My policy on offensive language is fairly simple: I do not omit or bowdlerize quotes because there are arguably “naughty” words, but I do find such material less attractive. There are two exceptions: the two English words I consider most likely to offend – one sexual reference and one racial epithet – do not and will not appear in this collection (although some of the sources, including some personal favorites, contain one or both).

The only case where I post a language warning is for a children’s story, written in a time and place where one of those words was accepted. I do so because the story is written to be read aloud, and the reader, depending on the audience, might need to prepare a substitute phrasing.

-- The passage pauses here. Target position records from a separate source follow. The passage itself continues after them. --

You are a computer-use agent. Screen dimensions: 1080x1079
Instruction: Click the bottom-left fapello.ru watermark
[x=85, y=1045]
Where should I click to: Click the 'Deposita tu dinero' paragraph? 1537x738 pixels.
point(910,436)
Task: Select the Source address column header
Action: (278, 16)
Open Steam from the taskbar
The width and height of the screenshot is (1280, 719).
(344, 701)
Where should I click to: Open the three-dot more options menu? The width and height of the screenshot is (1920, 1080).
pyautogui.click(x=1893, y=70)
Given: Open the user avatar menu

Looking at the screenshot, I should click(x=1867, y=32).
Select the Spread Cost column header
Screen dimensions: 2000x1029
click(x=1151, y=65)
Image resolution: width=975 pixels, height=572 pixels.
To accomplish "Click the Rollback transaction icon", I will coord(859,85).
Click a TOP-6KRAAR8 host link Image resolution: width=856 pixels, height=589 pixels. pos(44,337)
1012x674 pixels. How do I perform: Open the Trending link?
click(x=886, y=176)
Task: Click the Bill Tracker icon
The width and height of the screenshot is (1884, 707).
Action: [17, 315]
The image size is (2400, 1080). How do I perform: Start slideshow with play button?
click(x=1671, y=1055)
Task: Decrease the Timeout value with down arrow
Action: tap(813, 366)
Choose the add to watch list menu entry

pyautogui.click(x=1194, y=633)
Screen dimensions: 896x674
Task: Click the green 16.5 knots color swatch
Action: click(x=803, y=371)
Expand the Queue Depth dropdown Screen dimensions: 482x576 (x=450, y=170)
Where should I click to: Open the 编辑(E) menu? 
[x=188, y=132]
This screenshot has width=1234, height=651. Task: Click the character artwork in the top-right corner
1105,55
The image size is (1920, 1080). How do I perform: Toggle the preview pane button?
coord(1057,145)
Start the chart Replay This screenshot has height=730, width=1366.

Some content warnings are in order. These generally have to do with sexual matters or language, and are meant to warn readers that the source – however interesting the quotes I’ve drawn from it – might not be to their taste. I do not use these routinely: if you read all of my sources that lack warnings, I can practically guarantee you will find something to offend you, anyway. To simplify matters, the warnings are reduced to notes with links to the following more-or-less graduated scale:

Content warning levels:

  1. There’s enough potentially offensive material that some might not like it.
  2. There’s enough offensive material to interfere with my enjoyment.
  3. In my opinion, this work has utterly gratuitous offensive content.
  4. This work is offensive and annoyingly obsessive about being so.

This is not a scale of merit. Level 3 (gratuitous) is potentially worse than level 4 (annoying); yet, in the right mood, level 3 might not be as bad as level 2. (That is, “gratuitously” offensive material can sometimes be enjoyed. If you have trouble understanding that, see the Monty Python “undertaker sketch” – so offensive that they ended it by having an “audience” rush the stage to put a stop to it.)